Grasping at Happiness is Futile

Happiness is a changing feeling that comes and goes with circumstances that appear to coincide with it. Since circumstances are largely out of our control, and constantly in flux, our happiness is always waxing and waning. It swells when we feel good (physically, mentally, emotionally, spiritually) and declines when we don’t. Nobody can feel happy ALL the time, because conditions (internal or external) can never be controlled to that degree. Trying will make you crazy.

The problem is that social conditioning, especially in America, has us believe that there is something wrong with you if you don’t don a perma-smile. Actually it’s totally natural NOT to: the sky is not always sunny, flowers aren’t always blooming, and even cats and dogs get the blues.
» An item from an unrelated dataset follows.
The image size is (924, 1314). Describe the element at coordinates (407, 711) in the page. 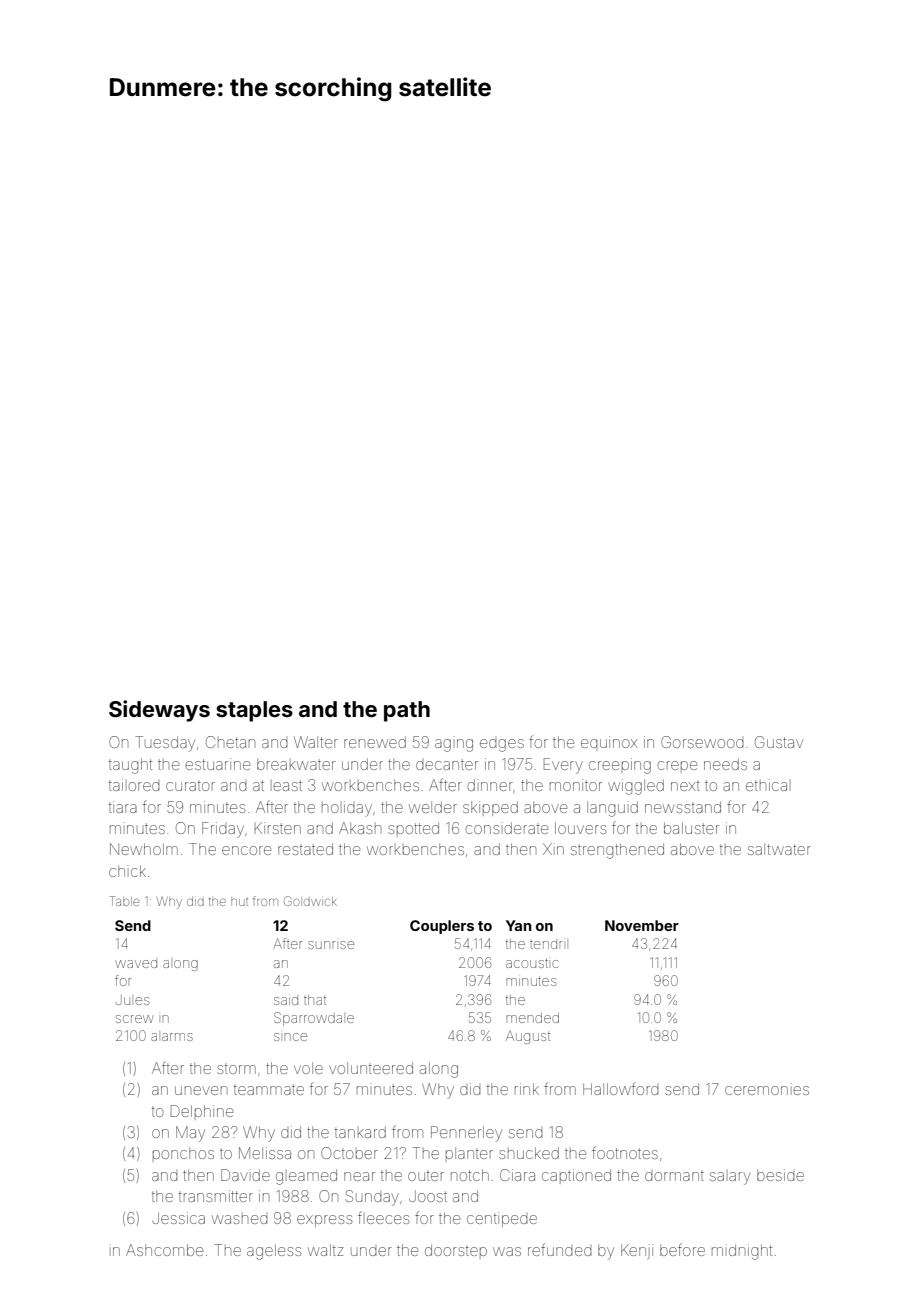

Without sadness, pain, dissatisfaction, broken heartedness, confusion, etc., we wouldn’t be human (and there certainly would not be any good art or music!).

Feelings come and go like changing seasons. It’s our reluctance to fully appreciate all of them that makes us feel divide inside. We were taught to feel bad about not feeling good. We learned this from a neurotic culture that is pathologically addicted to unattainable ideals (flawless beauty, eternal youth, perfect happiness).

We can un-learn it!

Like removing corrupted software from our CPU…Delete program!

When we are in harmony with our life we feel happy much of the time. But it’s also possible to be at peace when dissatisfaction, pain, loneliness, confusion, sadness, or any challenging feeling comes along for a visit. It requires that we simply let go of our resistance to feeling what we feel. In other words, if we can fully accept what ever comes without judgment, criticism, or the need to understand why, then we find a sense of ease opening up inside us.

That way, we can be free to feel dissatisfied with out being anxious about it. Feeling less anxious, we have less dissatisfaction. The whole thing unwinds itself.

Admittedly, this takes quite a bit of courage, and the willingness to get comfortable feeling uncomfortable. But if we do this repeatedly, moment after moment, day after day, our inner conflict melts like a chunk of ice into a flowing stream. We discover a basic joy and peace that is available to us all the time, even amid the changing tides of our thoughts, feelings, sensations, and circumstances.